Aim of the task
Only the number is wanted: count the lines in the data with "left" in them.

Stored data

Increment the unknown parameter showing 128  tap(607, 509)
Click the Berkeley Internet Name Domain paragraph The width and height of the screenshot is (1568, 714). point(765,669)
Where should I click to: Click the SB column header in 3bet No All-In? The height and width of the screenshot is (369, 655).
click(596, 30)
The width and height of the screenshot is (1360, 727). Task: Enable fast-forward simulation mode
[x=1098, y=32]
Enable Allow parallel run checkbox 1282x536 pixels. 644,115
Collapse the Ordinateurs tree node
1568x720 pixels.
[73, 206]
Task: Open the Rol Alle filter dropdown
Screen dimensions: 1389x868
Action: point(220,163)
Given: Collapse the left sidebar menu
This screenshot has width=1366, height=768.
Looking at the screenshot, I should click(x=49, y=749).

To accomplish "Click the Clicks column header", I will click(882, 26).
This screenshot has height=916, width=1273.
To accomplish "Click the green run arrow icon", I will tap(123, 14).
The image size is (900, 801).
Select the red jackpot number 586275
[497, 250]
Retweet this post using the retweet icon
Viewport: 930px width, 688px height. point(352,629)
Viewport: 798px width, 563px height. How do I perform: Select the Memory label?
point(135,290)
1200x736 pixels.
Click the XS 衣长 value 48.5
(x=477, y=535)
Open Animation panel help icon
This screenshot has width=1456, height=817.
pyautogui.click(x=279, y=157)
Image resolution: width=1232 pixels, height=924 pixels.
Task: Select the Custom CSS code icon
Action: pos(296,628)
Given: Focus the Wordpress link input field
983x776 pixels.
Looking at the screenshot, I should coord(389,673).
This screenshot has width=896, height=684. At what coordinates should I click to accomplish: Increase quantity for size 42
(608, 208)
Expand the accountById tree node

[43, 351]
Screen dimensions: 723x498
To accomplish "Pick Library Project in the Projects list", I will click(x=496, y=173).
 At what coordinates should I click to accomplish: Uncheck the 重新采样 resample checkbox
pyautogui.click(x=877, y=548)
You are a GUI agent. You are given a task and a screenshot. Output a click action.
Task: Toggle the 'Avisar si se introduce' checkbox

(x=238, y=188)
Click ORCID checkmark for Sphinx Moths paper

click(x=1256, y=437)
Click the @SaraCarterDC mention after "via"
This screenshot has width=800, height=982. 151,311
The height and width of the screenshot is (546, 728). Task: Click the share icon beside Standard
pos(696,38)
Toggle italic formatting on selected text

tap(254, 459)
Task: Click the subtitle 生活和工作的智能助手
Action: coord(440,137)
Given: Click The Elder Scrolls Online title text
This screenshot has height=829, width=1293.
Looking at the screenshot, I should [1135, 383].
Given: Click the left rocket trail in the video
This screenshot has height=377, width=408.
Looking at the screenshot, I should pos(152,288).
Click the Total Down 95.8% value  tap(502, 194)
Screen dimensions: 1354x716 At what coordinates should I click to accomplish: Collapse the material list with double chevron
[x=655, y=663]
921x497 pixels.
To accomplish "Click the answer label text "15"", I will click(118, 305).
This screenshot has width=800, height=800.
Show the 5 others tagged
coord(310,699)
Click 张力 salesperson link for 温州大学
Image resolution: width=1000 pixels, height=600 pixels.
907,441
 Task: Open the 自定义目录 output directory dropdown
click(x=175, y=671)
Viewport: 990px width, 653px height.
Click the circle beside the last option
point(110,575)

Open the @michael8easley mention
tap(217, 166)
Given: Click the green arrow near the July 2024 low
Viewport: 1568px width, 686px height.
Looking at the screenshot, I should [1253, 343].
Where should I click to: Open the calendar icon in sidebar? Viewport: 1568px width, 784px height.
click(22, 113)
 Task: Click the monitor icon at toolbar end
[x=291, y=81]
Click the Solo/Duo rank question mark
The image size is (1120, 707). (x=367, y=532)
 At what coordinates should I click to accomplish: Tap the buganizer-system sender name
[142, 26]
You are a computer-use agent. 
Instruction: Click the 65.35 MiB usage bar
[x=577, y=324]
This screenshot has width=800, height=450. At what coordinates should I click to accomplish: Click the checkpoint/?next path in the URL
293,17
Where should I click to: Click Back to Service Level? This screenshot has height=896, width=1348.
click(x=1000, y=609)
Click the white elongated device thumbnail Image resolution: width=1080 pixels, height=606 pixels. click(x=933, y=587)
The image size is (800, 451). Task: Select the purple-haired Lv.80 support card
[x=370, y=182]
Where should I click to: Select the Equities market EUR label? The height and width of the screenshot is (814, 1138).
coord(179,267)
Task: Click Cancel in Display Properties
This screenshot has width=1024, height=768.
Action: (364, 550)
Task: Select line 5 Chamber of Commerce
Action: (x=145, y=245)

Task result
2